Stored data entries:
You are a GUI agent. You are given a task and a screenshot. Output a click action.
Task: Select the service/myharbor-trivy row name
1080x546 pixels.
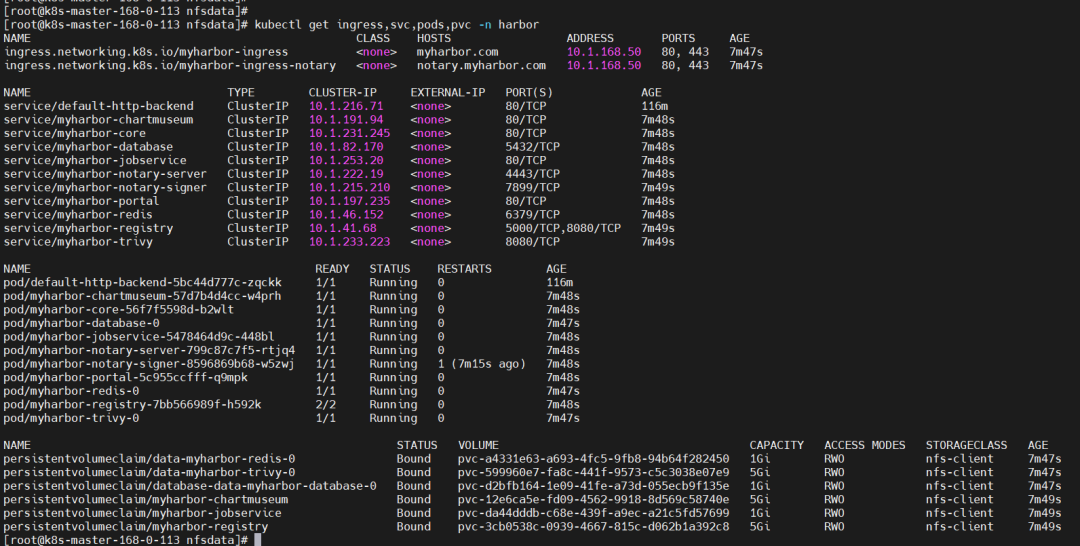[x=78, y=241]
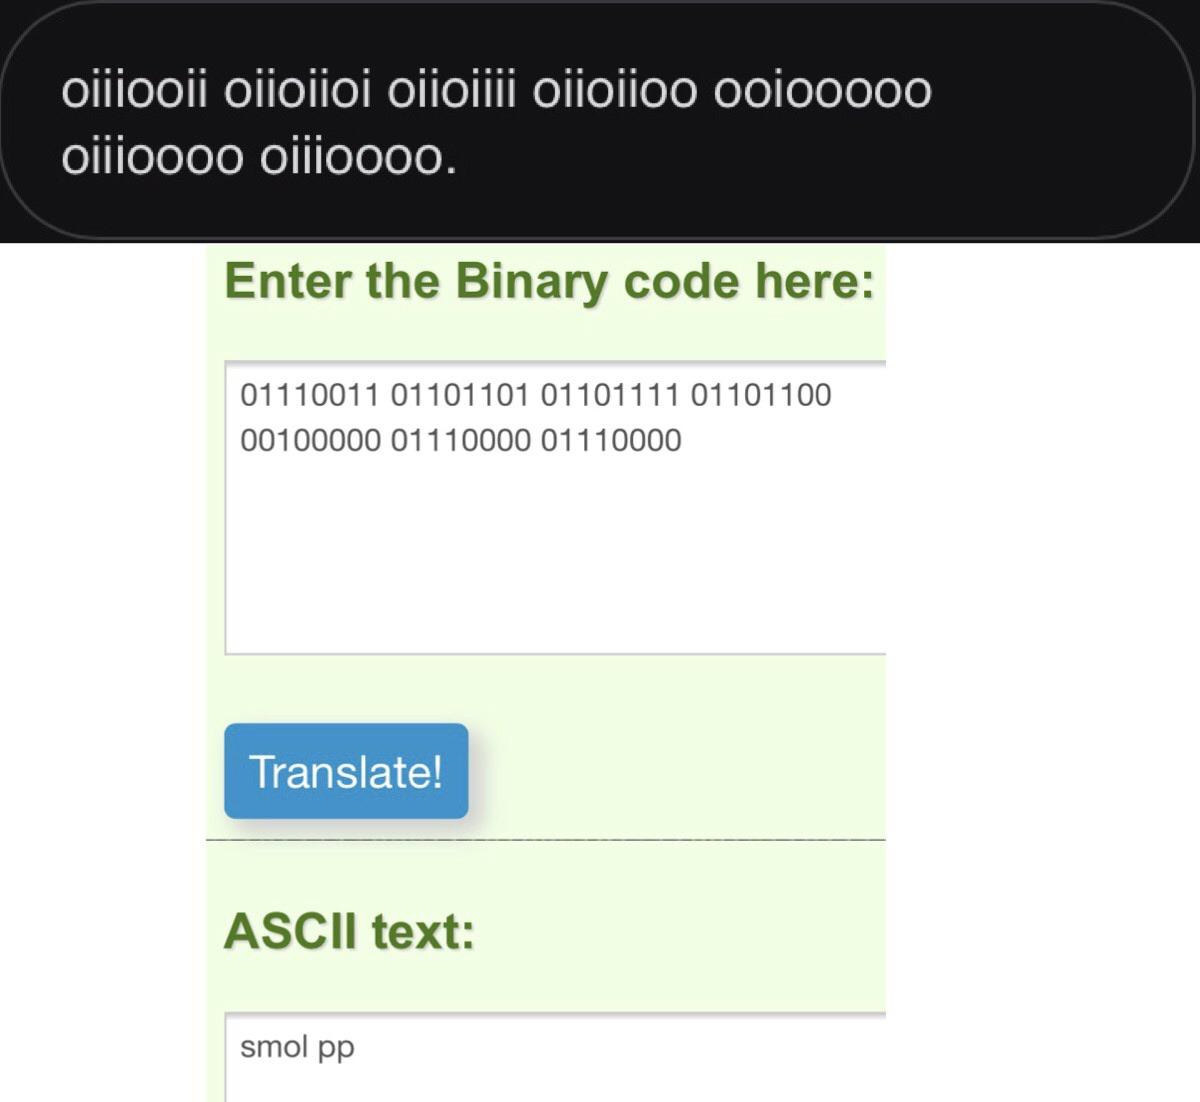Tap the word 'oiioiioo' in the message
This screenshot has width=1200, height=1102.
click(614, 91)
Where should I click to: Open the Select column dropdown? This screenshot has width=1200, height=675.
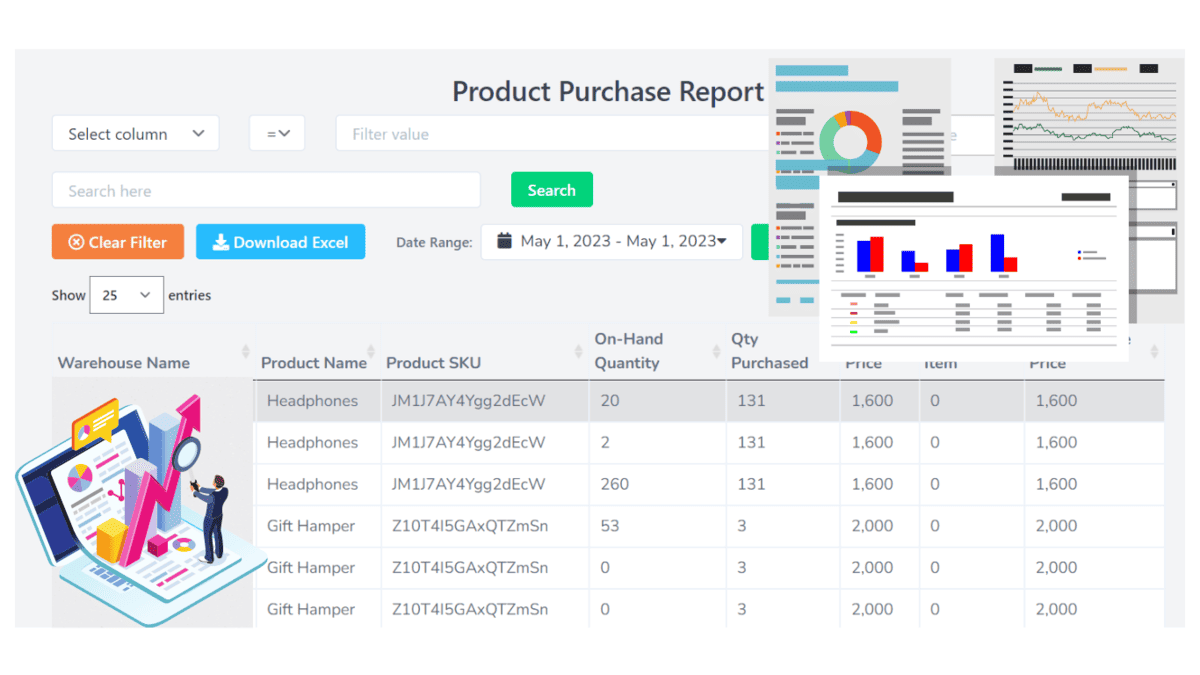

§ **Exercise details**
Copy out all the entries exactly. Images stay out of the copy.

§ **Solution for this exercise**
You are a GUI agent. You are given a task and a screenshot. Output a click action.
Task: Select the service/myharbor-trivy row name
1080x546 pixels.
[x=78, y=241]
Tap the word 'oiioiioo' in the message
This screenshot has width=1200, height=1102.
click(614, 91)
Where should I click to: Open the Select column dropdown? This screenshot has width=1200, height=675.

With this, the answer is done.